The Intercontinental, a 5-star hotel by the Olympic Sailing Port here in Qingdao. It's a lovely hotel (though not as fabulous as the Shangri-La, in my opinion) and on Sundays, our church hosts services in the large auditorium on the 3rd floor, which I never get to sit in on because just adjacent is a room for infants and small children to play in. As you may have guessed, Raelynn NEVER wants me to leave this room. EVER. Even though she's at the point that she completely ignores me while I'm in there. Until I try to sneak out the door that is.
Church ends and everyone is milling about, talking. Jeremy and I speak to some people we know but decide to get a move on to the supermarket as Raelynn is getting crankier by the minute. How do I know this? Allow me to illustrate with our actual conversation.
Raelynn: I don't want to stand right here!
Me: Ok, let's stand over there.
Raelynn: No! I don't want to stand there!!!
Me: Ok, where do you want to go?
Raelynn: I want to stand here!!!!!
Me: Um, ok...
As we get ready to depart, I ask her if she needs to use the bathroom.
Me: Raelynn, do you need to use the potty before we go?
Raelynn: No! I no use potty!
Me: Are you sure?
Raelynn: Yes, Mommy!
Me: You really don't have to make a pee pee?
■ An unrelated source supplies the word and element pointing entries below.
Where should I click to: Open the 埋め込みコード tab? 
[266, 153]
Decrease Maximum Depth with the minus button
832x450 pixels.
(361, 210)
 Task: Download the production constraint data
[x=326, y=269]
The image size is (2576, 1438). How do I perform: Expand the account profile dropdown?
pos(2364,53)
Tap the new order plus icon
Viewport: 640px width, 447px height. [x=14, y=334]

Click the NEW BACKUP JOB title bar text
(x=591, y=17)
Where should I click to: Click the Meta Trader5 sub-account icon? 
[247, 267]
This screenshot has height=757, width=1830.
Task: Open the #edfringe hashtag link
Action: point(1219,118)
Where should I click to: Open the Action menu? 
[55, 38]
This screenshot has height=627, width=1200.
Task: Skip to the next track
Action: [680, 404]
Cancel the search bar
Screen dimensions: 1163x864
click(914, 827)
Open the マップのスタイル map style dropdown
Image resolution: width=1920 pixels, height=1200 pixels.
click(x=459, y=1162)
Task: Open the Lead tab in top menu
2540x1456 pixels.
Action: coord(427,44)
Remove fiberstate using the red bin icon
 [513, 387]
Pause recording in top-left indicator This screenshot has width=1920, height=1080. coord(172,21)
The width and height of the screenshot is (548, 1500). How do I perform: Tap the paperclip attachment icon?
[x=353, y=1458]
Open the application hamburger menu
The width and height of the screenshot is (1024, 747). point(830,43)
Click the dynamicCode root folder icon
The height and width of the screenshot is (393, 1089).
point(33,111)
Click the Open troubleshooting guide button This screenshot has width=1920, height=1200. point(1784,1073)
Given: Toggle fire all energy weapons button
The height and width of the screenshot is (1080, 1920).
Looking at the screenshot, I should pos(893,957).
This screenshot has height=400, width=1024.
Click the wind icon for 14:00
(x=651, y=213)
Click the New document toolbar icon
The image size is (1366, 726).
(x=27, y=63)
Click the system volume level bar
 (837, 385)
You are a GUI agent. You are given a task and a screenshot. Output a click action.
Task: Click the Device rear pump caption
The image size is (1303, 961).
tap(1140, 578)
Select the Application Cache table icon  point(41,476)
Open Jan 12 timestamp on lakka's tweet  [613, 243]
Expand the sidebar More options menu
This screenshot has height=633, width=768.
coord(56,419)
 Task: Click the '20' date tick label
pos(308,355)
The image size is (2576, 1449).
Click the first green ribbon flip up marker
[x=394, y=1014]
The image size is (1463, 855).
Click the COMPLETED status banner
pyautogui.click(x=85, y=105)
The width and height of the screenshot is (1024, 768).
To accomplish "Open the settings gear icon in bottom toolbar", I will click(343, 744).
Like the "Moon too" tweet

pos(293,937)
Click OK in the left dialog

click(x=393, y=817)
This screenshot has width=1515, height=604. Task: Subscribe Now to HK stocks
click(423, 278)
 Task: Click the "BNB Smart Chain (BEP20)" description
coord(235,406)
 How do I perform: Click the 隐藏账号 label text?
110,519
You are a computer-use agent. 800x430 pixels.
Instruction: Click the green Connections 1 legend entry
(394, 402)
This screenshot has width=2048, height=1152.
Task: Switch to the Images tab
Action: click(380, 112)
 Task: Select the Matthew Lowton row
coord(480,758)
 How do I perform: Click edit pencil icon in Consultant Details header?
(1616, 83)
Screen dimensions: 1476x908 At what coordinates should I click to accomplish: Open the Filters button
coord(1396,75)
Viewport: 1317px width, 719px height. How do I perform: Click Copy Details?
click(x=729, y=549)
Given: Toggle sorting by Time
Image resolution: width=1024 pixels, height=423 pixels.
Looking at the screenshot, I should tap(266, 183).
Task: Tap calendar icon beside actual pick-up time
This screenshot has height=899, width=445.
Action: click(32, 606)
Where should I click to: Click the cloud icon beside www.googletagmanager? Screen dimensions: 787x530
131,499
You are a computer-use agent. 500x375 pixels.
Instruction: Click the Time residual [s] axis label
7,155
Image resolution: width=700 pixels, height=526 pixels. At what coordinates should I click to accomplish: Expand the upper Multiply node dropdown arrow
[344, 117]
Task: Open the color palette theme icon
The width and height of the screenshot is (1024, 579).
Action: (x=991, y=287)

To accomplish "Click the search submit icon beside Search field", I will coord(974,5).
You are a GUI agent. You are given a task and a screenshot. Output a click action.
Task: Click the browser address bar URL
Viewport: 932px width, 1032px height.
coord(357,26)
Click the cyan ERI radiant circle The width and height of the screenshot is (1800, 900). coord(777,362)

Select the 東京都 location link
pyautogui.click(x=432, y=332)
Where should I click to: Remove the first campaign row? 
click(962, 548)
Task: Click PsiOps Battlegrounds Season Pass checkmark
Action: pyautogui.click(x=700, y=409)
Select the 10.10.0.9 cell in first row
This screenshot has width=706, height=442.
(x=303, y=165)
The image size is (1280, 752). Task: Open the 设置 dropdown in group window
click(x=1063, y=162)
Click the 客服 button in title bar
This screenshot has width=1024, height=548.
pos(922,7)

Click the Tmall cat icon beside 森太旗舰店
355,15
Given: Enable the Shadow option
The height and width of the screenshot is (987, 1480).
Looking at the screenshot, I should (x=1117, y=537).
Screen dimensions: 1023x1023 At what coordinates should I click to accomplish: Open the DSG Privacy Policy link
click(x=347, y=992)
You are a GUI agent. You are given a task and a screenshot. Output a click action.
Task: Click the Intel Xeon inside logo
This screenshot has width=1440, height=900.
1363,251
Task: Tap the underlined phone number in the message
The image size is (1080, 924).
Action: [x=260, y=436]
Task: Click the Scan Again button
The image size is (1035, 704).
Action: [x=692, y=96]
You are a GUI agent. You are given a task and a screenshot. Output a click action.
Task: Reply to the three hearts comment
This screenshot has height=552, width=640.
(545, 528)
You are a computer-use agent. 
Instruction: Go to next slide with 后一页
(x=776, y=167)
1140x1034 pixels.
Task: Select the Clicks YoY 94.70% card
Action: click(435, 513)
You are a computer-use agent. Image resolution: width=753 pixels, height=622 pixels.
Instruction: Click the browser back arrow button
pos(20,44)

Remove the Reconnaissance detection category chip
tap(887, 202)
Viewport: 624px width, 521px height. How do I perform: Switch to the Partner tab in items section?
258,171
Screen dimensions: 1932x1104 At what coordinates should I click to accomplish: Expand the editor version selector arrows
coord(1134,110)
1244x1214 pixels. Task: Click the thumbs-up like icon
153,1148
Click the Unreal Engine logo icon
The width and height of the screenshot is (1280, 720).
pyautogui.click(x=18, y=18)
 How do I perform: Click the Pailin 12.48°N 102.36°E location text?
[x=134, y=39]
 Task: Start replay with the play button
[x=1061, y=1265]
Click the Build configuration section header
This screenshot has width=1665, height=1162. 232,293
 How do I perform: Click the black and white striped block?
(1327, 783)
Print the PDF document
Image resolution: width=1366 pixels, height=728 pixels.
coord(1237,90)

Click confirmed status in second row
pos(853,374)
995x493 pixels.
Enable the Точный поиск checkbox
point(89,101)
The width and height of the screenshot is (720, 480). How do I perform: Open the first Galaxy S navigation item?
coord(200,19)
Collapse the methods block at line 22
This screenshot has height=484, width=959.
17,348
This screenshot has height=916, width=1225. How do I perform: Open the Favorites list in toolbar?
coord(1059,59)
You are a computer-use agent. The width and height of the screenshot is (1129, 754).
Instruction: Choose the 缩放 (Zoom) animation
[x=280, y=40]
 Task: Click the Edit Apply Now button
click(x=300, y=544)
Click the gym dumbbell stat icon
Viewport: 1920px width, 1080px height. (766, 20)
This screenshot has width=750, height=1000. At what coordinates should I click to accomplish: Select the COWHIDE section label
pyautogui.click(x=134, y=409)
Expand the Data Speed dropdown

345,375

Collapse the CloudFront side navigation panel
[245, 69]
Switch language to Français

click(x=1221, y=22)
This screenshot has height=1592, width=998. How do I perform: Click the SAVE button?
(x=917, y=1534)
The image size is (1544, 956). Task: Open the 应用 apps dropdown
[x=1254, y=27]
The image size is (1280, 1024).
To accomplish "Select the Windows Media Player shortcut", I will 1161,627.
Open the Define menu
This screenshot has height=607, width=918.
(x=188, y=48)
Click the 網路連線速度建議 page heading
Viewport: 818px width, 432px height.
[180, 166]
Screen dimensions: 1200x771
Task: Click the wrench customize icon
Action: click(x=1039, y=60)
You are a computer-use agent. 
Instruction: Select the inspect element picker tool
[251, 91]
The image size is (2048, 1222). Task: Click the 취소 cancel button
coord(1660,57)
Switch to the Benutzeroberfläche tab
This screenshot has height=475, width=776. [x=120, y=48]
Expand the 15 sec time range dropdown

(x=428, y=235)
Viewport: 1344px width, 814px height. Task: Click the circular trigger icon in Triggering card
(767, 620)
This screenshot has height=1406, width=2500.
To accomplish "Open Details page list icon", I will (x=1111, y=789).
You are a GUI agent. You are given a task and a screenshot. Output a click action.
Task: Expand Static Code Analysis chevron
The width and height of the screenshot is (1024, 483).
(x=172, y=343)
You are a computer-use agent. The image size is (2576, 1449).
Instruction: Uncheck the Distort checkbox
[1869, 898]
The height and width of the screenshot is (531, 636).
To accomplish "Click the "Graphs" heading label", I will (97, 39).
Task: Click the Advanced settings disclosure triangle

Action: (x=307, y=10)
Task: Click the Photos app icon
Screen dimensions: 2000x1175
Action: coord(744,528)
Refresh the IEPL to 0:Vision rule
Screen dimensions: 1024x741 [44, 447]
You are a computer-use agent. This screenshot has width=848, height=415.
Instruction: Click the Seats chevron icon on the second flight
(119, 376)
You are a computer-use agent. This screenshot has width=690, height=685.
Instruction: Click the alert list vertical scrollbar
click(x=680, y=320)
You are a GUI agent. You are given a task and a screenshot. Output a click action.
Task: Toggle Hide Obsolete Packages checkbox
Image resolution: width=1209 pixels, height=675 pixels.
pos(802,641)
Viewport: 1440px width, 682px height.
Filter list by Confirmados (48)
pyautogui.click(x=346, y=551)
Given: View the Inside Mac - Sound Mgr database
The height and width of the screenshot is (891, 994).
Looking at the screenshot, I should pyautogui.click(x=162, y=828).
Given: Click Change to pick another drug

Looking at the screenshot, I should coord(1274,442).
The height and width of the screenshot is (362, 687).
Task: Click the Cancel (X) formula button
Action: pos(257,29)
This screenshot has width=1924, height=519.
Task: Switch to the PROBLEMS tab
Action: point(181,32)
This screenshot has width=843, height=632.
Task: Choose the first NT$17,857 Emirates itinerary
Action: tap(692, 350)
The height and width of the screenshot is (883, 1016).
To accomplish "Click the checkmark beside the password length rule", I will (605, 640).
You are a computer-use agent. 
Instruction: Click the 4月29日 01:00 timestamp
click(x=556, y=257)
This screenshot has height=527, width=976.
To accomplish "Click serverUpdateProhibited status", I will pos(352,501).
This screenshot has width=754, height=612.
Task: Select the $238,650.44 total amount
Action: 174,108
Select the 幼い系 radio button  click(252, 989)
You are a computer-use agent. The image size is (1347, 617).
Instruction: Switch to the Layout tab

Raelynn: No! No pee pee! Let's go!
So we go. We take the elevator down to the parking garage. We walk to our car. We get Raelynn all buckled into her seat. I get into the car with the baby (Jeremy STILL needs to get a car seat for her and please don't direct your bitchings at me that we STILL don't have one - direct them at Jeremy) and buckle up and that's when Raelynn says:
"Mommy, I need to make a pee pee."
Oh yes. NOW she needs to make a pee pee. When we are all in the car and my husband has lifted up the handbrake and is starting to shift into first and roll out of the parking space. Now, I must take Seoul, who is strapped to me and sound asleep in her carrier, along with Raelynn and me back into the hotel to use the bathroom before she pees on the car seat. I unbuckle Raelynn from her car seat and we walk all the way back into the hotel. We wait for the elevator. We take it to the lobby. We hit the bathroom closest to the elevators. Raelynn pees. I pee. Seoul cries because the sound of the flushing toilet startles her but then she falls back asleep. I wash my hands. Raelynn washes her hands. We dry our hands on paper towels and discard them. Then we wait for the elevator again. And take it down to the parking garage, where I buckle Raelynn back into her seat and get back into the vehicle again.
Yes, prepare yourselves, childless masses that want children. Because this will happen to you too. All the parents out there are laughing at this because THEY KNOW what this is all about. And you will too if you have children.
But it's not all frustration and chaos. Just some of it. Most of it, honestly, is filled with moments you cherish. Moments that make you feel so full of happiness that you could burst out rays of sunshine. And THOSE are the moments that you become a parent for. But you can't have those beautiful times without getting a few bits of shit thrown in for good measure. Remember The Facts of Life? You take the good, you take the bad, you take them both and then you have the facts of life? Ah yes. What didn't we learn from 80s sitcoms?